Distance optimization and directional overcurrent relay coordination using edge-powered biogeography-genetic algorithms

Abstract

The effective functioning and regulation of power systems crucially rely on the coordination of distance and directional overcurrent relays. Accurate fault detection and successful clearing sequences require support for each relay and the maintenance of the coordination time interval (CTI) between major distance relays, directional overcurrent relay support, and other relay zones. Efficiently initiating relays while adhering to complex coordination limitations poses a challenging task that demands innovative solutions. This study addresses the intricate problem of relay coordination by employing heuristic methods, specifically genetic algorithms (GA) and biogeography-based optimization (BBO), in both a 9-bus and 39-bus system. The primary objective is to determine the most efficient time setting factor (TSM) that minimizes the duration of relay operation.
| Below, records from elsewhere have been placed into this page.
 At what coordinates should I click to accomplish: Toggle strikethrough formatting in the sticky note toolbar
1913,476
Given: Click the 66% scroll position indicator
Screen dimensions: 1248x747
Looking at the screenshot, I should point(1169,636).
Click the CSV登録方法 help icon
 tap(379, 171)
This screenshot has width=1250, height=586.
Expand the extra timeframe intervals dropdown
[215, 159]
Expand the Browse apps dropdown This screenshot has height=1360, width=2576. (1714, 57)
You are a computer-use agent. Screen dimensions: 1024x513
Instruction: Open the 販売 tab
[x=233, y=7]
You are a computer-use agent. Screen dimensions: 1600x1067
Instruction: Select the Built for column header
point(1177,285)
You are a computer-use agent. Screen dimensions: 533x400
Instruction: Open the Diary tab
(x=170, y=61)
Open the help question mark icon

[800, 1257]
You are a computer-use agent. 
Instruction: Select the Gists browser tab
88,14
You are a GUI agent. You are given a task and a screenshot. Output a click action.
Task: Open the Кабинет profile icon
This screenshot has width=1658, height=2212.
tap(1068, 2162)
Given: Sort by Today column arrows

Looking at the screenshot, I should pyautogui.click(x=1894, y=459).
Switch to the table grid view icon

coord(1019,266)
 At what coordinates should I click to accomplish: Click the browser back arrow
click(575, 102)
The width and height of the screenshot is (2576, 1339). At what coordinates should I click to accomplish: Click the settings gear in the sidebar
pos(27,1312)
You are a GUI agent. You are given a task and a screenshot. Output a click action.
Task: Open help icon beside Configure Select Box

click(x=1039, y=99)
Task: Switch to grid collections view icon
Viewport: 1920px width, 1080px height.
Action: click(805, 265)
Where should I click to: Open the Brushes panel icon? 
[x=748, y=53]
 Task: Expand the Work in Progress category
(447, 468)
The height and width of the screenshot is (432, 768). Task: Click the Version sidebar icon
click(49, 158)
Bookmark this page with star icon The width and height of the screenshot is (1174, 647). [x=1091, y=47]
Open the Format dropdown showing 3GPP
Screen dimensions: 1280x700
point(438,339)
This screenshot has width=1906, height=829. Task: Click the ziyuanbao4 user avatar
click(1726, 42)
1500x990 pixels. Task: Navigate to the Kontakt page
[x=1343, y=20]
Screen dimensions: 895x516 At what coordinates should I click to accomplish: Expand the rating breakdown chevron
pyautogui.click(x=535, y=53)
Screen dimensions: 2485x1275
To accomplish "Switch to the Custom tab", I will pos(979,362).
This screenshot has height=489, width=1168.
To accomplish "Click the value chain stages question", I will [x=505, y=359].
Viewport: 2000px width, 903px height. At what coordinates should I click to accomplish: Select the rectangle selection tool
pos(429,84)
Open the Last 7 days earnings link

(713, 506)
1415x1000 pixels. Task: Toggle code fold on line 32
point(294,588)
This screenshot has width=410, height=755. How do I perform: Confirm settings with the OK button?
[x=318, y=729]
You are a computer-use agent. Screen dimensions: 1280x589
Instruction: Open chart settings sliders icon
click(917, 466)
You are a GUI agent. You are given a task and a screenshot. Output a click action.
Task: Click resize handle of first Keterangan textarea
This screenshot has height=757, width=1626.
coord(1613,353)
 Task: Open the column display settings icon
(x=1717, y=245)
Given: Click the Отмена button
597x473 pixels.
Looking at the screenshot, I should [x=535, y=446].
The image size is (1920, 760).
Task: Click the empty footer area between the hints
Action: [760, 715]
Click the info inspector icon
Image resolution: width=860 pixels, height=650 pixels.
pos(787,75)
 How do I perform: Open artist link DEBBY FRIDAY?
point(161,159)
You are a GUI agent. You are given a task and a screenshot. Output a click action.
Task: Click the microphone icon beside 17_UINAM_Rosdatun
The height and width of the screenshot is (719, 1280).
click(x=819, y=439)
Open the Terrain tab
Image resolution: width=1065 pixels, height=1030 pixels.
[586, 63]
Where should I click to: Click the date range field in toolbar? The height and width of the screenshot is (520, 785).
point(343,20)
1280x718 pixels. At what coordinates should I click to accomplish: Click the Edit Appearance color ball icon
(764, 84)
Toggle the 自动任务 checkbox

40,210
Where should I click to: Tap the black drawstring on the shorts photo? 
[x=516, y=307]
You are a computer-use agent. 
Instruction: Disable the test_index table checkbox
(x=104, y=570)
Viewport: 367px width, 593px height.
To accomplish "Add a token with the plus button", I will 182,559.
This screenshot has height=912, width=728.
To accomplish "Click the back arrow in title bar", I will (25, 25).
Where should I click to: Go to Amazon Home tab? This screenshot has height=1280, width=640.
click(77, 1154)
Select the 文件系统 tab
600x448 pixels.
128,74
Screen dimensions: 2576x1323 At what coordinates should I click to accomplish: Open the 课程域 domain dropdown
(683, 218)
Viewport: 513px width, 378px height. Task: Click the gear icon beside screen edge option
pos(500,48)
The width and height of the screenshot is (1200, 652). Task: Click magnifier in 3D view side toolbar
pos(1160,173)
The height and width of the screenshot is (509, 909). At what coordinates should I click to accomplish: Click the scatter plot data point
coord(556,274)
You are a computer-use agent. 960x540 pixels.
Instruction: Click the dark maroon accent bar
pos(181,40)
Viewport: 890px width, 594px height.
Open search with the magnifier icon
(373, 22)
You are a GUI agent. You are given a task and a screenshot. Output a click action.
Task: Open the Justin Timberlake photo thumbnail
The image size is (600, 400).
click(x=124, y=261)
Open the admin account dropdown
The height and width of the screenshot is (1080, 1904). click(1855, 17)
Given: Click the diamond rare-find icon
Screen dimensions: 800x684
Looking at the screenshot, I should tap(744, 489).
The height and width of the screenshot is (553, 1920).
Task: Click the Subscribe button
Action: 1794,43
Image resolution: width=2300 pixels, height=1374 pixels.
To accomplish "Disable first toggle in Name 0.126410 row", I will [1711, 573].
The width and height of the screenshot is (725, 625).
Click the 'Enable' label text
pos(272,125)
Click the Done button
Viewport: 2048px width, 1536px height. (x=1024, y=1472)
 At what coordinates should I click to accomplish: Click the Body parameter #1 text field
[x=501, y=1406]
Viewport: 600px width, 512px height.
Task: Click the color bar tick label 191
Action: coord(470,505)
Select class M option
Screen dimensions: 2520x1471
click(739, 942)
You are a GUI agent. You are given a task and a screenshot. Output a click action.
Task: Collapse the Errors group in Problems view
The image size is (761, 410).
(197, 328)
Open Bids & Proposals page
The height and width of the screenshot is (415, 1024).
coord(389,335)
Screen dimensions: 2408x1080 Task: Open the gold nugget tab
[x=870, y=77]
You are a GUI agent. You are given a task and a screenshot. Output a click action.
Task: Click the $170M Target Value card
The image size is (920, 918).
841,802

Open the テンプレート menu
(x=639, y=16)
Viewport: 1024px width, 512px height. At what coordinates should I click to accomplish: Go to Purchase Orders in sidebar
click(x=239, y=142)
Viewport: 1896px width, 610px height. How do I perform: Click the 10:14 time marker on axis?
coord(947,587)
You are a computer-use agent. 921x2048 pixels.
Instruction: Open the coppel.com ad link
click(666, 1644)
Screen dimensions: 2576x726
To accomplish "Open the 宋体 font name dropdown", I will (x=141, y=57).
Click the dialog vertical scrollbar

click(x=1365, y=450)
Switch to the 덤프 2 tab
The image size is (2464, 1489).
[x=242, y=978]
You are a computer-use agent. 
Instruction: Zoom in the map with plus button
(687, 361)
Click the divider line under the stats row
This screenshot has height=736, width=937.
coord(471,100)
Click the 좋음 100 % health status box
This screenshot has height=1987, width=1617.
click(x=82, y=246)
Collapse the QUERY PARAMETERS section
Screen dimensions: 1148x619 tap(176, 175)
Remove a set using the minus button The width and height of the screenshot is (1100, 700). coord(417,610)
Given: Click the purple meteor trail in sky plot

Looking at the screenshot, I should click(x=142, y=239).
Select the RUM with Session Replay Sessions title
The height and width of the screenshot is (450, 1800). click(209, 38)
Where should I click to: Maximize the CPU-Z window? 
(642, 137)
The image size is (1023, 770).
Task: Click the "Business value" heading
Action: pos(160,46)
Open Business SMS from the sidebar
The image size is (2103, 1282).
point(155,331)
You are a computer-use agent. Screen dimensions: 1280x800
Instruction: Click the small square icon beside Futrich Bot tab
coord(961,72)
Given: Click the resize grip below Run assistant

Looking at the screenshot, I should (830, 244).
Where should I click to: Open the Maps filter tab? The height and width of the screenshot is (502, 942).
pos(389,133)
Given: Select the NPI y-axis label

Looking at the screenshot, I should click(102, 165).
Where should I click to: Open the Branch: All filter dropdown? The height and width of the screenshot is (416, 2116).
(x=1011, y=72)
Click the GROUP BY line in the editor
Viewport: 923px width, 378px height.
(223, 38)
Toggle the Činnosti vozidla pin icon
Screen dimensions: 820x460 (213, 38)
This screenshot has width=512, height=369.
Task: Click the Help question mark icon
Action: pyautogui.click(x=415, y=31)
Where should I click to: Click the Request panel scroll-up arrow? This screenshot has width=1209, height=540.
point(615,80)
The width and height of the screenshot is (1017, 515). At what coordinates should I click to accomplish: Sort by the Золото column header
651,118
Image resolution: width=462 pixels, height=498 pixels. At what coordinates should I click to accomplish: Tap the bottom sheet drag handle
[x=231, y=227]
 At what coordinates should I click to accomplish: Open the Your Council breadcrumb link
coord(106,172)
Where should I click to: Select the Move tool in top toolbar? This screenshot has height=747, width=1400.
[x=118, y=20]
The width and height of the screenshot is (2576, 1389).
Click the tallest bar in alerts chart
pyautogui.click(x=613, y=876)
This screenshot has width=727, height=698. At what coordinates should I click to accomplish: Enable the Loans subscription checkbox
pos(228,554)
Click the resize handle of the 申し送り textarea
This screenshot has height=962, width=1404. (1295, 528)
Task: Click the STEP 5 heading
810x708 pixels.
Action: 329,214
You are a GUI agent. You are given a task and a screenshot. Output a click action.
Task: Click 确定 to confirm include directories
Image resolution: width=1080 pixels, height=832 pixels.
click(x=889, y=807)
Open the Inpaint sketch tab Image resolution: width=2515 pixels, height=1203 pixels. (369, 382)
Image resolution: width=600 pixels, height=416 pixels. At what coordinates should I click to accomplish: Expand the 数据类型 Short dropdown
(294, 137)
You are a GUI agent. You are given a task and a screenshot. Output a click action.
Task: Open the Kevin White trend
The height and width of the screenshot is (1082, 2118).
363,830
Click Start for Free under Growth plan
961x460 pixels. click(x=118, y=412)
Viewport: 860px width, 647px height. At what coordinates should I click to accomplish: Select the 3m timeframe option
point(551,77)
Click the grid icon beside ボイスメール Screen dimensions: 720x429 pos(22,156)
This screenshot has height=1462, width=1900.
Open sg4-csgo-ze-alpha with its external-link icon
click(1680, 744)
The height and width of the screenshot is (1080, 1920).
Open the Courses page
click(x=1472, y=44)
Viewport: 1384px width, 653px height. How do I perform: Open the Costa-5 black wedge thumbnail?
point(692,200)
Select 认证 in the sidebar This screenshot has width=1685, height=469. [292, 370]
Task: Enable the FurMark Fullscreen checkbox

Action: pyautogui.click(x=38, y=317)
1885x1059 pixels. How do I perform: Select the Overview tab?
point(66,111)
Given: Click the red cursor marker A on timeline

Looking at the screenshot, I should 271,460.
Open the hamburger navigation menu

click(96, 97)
Additionally, the intelligent features of the overcurrent relay are carefully chosen to enhance the research's results. The integration of edge computing capabilities plays a significant role in advancing this coordination method. By incorporating advanced algorithms and communication technologies at the edge, the prompt activation of relays becomes possible, thereby meeting coordination demands. This study explores the combination of edge-based servers with genetic algorithms (GA) and biogeography-based optimization (BBO) techniques to enhance relay coordination. The findings indicate a notable enhancement compared to conventional approaches. However, comparative research suggests that BBO's performance is similar to GA, without a distinct advantage in achieving higher outcomes.